When writing a service-stack that utilize both process and machine clustering (or should be capable of that), there are a few things that must be worked out beforehand.


  • First of all you need a reliable message system and adaptable message format - so that the services can communicate and speak the same language if you will; a message system that keeps track of what has been sent, so it can match that up with the responses as they come in (this is how things work in an asynchronous reality). Once a message arrives, it calls a procedure you provided when you first sent the request.
  • Secondly, you need a zero-configuration mechanism so each service can find and register with the master or core. This registration process also informs the core about the protocols each service provides. So that when a message with that signature arrives - the server knows where to delegate them (and likewise, keep track of the caller so that the response is returned to the correct caller).

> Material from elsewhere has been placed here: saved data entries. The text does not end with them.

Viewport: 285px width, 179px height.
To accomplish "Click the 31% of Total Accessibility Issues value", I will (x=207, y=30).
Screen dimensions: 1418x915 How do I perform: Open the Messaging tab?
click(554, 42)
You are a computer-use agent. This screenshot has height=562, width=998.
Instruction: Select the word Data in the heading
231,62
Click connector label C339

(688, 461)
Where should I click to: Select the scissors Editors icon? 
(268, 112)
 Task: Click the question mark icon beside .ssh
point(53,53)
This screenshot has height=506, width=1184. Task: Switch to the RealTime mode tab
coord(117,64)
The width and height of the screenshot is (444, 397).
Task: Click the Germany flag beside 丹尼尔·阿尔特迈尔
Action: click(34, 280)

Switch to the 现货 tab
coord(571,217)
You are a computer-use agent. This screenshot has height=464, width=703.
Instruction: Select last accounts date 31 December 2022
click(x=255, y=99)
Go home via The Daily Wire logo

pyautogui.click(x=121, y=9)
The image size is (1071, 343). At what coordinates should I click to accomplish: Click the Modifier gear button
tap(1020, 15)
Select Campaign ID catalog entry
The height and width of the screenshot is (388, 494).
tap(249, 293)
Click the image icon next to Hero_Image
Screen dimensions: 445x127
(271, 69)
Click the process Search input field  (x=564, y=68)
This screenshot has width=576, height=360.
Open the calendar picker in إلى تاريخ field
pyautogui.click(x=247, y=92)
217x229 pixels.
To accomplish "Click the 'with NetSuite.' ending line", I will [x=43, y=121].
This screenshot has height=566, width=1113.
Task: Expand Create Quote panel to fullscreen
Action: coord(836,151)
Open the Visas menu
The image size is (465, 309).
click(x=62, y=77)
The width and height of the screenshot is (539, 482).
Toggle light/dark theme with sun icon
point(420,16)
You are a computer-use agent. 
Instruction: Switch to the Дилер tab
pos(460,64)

What I just described is the Ragnarok message framework, which is an integral part of the Quartex Pascal run-time library. This is the message system that powers the Quartex Media Desktop, both on the server-side of things, but interestingly enough also between hosted HTML5 applications (running inside an IFrame window) and the desktop itself.


We are going to explore this topic further when we look at the Ragnarok system in detail -- but in conclusion to why Node.js makes such good sense for service coding in 2020:


instead of having a single, monolithic service that can be difficult to maintain, the Node.js way is to divide that monolith into several isolated services; services that each communicate with a master service that acts as a gateway to your software. This architecture performs just as well, in some cases it even outperforms, the old native monolithic single exe-file; a technology dating back to the late 90s and early 2k's.


As a bonus, Node.js services and servers are Docker compatible, which means that once you have written them -- you can isolate your entire service stack as docker modules. You can then deploy your infrastructure virtually anywhere, and scale up your instances as you need them.


All of it from the comfort of object pascal that you know and love.